*** Text shown ***

Using PostgreSQL on Debian 18.3-1.pgdg13+1

I've setup a partitioned table, with local and foreign partitions like this
Clé de partition : LIST (part_id)
Partitions: foreign_parts_s1.mytable_1 FOR VALUES IN (1), FOREIGN,
parts_s10.mytable_10 FOR VALUES IN (10), PARTITIONED,

and ran ANALYZE mytable;

Now when I query directly the foreign table, the plan is what I expect
SELECT count(*) FROM foreign_parts_s1.mytable_1 WHERE part_id = 1;
Foreign Scan
Output: (count(*))
Relations: Aggregate on (foreign_parts_s1.mytable_1)
Remote SQL: SELECT count(*) FROM parts_s1.mytable_1

and is somewhat as fast as the same query on the remote server.

However, when I query the parent table, the aggregate is not pushed down:
SELECT count(*) FROM mytable WHERE part_id = 1;
Aggregate
Output: count(*)
-> Foreign Scan on foreign_parts_s1.mytable_1 mytable
Remote SQL: SELECT NULL FROM parts_s1.mytable_1 WHERE ((part_id = 1))

and it reads all the rows, so it's not a viable query.

I tried with various parameters like
enable_partitionwise_aggregate
enable_partitionwise_join
also use_remote_estimate on the server options.

*** Data extract ***

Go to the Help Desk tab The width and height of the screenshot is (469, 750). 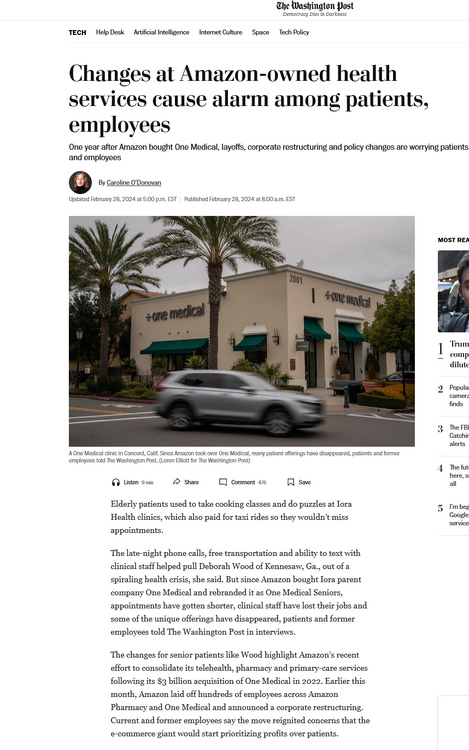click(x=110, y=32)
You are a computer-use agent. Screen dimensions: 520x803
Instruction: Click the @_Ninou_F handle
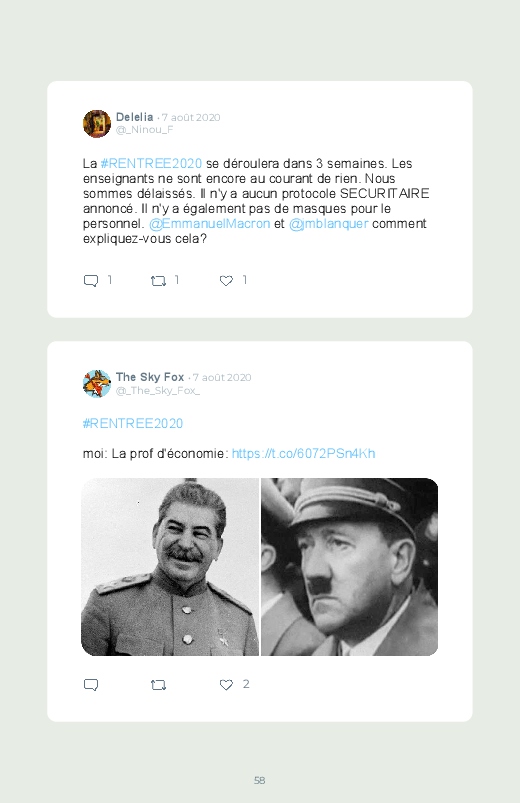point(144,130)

***
*** Data extract ***

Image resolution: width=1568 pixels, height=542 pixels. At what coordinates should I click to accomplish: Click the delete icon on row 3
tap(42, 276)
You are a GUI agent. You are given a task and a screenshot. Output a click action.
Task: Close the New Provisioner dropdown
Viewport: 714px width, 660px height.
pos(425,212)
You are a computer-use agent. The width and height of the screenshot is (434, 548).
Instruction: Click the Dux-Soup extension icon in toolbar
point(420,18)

***
*** Data extract ***

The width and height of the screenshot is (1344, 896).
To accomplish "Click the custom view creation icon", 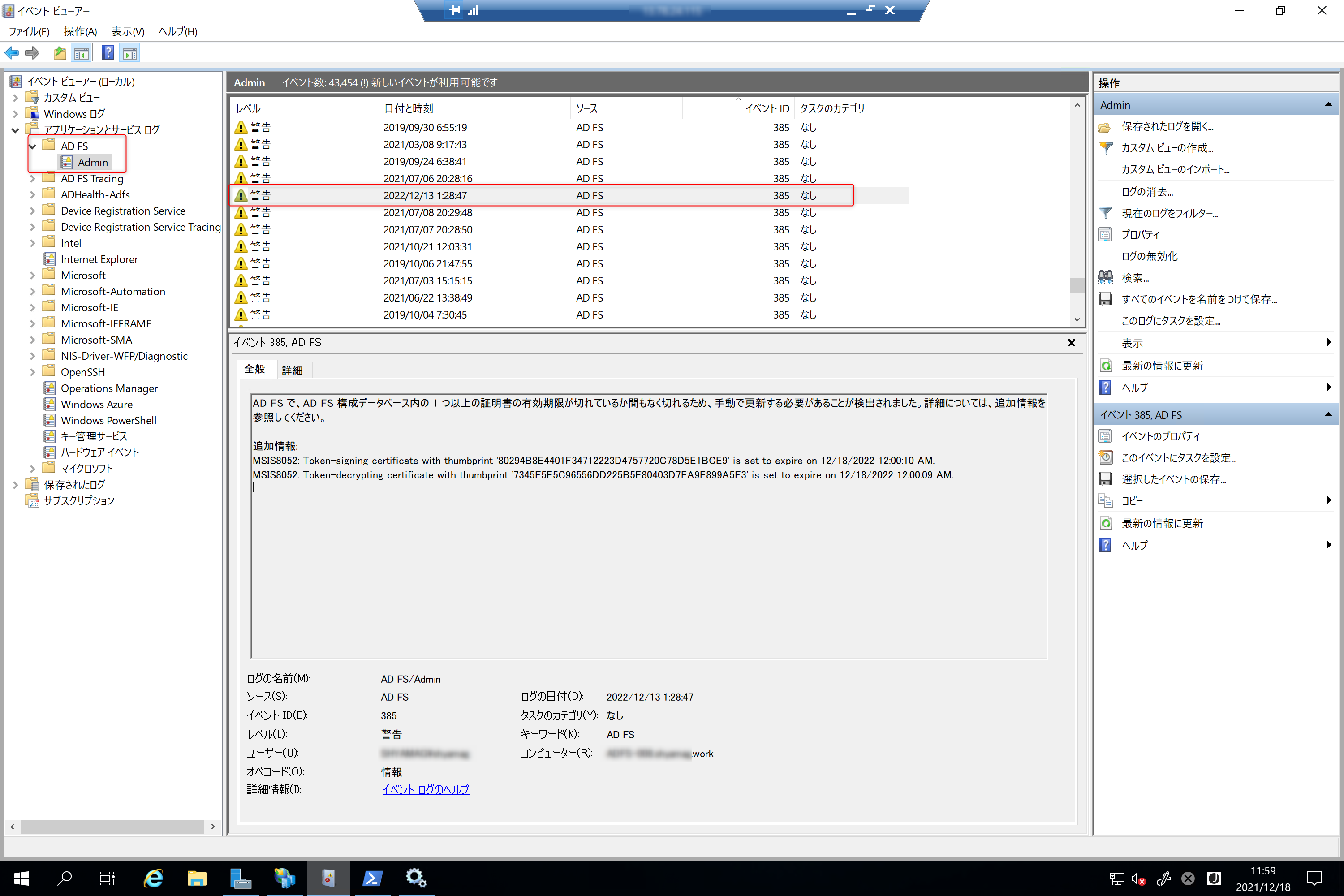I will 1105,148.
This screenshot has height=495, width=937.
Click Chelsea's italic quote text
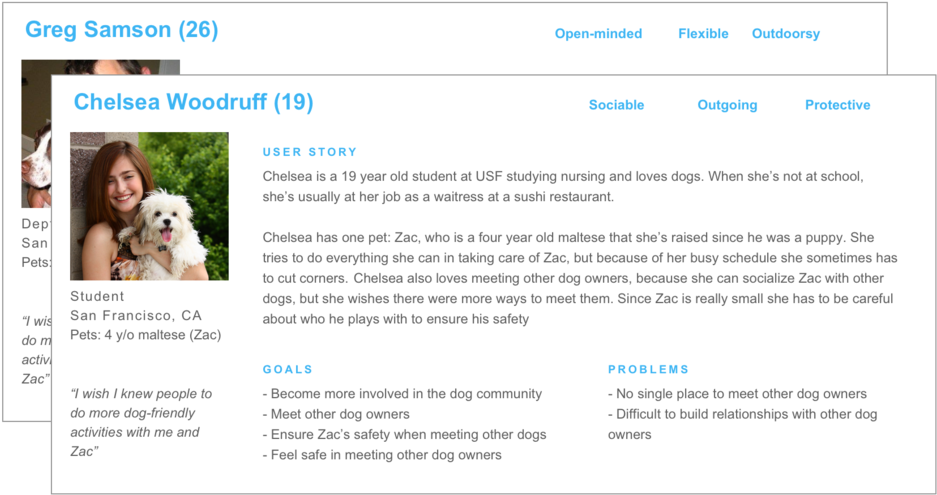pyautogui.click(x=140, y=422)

***

* Instruction
Continue the PostgreSQL partitioned-table text from where it stops.

* Result of this task
Is it the expected behavior ? Did I miss something ?

Jérémy

#2Ron
ronljohnsonjr@gmail.com
In reply to: Jérémy Lal (#1)
Re: fdw: foreign partition and aggregate function

On Sat, May 9, 2026 at 5:49 AM Jérémy Lal <kapouer@melix.org> wrote:

Hi,

Using PostgreSQL on Debian 18.3-1.pgdg13+1

I've setup a partitioned table, with local and foreign partitions like this
Clé de partition : LIST (part_id)
Partitions: foreign_parts_s1.mytable_1 FOR VALUES IN (1), FOREIGN,
parts_s10.mytable_10 FOR VALUES IN (10), PARTITIONED,

and ran ANALYZE mytable;

pg_stat_all_tables will tell you if remote parts_s1.mytable_1 was really
analyzed.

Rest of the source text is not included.